Trudi Parker has silicone tits.  If she jiggles them she can make one tassle go clockwise and the other anti-clockwise.  This talent is worth at least twenty five Santa Cruz dollars stuffed down the garter.  She repeats the performance at each packed table before heading for the pole.  This girl is going to be rich.  When I look at her face I’m surprised that I recognise her.

Harvey didn’t stay.  ‘I’m getting too old ’ he said and left.  After that I went six times alone, paid Trudi fifteen pounds each time to fetch a drink before I dared shout above the music.

‘Remember me?’

‘Sure darlin’ Came in last week, week before too.  Like what you see?’

‘Can we talk?’

‘Fifty pounds for privates. Ten minutes. No touching.’

‘Robert, Colin’s cousin remember?  Marty’s friend.’

‘Still fifty pounds sweetheart.’  She remembered.  I paid her fifty pounds and returned the next week.  After five weeks she relented and took me home. 

We had sex. We kept the light on.

‘You sleeping or something?’ she asked me. ‘Or do you prefer men?’

I thrust harder and Trudi clamped her legs around me.  ‘Come on Motherfucker’ she said, ‘ride me.’  I almost fell over with surprise.

We thrashed around the bedroom, grabbing wildly onto headboards, chairs and carpet. She fought me like a lioness battling for her cubs and then gently she let me down, exhausted, panting, licking.  She had a metal stud through her tongue.

‘Drives men wild’ she said, ‘fantastic for ‘O.’   She demonstrated.

At 4am she threw me out. ‘Two hundred pounds’ she said, ‘plus fifty for the bruises.’

‘Yours or mine?’

Gilli was waiting up when I arrived home.  ‘Mind your shoes on the carpet’ she said.

***

My first ever formal date was with a prostitute.  I took orchids and had my hair cut short in the morning.  I was twenty five years old.

Trudi wore a summer dress, demure and done up at the neck, her supercharged breasts bursting to escape.  We lunched on Greek salad and sipped Roederer Brut Premier champagne.  It was a Wednesday afternoon in summer.  We sat out beside the Tinsley canal and watched the river barges rising and falling through a lock.    Afterwards we went ten pin bowling.  We talked for four or five hours, my jaw ached from laughing.
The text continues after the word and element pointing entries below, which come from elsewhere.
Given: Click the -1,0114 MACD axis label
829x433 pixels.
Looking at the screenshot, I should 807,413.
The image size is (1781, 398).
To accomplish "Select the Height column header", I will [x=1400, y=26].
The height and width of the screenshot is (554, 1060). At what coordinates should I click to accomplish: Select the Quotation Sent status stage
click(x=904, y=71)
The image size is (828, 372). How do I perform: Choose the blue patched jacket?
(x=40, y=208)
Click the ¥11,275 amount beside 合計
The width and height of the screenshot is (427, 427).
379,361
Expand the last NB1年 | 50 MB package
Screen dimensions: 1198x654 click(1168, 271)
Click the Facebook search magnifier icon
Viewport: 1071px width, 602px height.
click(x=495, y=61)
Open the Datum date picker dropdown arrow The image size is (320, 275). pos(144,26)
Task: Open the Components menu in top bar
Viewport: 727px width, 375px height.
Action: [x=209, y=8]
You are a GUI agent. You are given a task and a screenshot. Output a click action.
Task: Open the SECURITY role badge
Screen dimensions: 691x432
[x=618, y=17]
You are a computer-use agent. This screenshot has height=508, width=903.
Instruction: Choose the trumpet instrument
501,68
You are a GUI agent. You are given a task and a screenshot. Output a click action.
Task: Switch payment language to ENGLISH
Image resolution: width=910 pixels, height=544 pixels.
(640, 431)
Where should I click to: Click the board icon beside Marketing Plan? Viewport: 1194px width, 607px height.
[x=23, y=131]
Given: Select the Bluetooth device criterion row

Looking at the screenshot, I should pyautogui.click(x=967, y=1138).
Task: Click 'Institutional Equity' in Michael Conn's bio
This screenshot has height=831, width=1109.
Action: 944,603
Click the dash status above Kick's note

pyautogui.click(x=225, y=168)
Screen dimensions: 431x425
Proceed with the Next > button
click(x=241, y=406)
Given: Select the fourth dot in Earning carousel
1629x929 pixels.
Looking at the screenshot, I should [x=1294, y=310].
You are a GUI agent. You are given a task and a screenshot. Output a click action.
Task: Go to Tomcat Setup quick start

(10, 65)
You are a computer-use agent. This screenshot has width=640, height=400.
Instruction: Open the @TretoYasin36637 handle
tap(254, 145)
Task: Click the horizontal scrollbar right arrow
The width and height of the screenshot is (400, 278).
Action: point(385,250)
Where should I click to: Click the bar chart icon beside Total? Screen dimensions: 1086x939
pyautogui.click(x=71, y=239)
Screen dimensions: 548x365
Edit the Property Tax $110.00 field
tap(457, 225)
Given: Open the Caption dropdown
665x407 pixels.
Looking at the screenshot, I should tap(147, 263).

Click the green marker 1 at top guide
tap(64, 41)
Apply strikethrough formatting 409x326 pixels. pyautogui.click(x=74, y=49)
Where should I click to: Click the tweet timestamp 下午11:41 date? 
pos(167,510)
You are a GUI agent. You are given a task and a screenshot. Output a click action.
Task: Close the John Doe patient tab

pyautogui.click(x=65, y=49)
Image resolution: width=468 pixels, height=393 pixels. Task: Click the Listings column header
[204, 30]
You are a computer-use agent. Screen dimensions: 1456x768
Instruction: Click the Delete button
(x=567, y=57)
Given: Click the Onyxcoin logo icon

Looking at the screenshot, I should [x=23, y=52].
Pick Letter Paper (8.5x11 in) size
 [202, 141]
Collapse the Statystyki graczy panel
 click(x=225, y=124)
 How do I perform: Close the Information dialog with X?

We made love to the thrills of Def Leppard, ‘Love Bites’, Joe Elliot on vocals while Rick Allen pounded out a one-armed electronic drum rhythm to drive us both to the edge, and over.   

When you’re alone, do you let go?
Are you wild ’n’ willin’ or is it just for show?

After that I stayed the night.  She didn’t charge. 

***

47 Meadow Avenue is a place from my past.  I’m lying on the carpet, empty bottle in hand when the door opens.  Gillian is back.  I am thinking ‘Is there ever such a thing as the victimless crime?’ and all I know is that I have found a way to open my body to the music and let it sing away the dark dreams and the chemical imbalance that is eating me away.

From somewhere far away she speaks. 

‘The counsellor.  Eleven. We’re late!’

The music is still blaring.  She moves to turn it down.

     Going down, going down now
     When the levee breaks I’ll have no place to stay.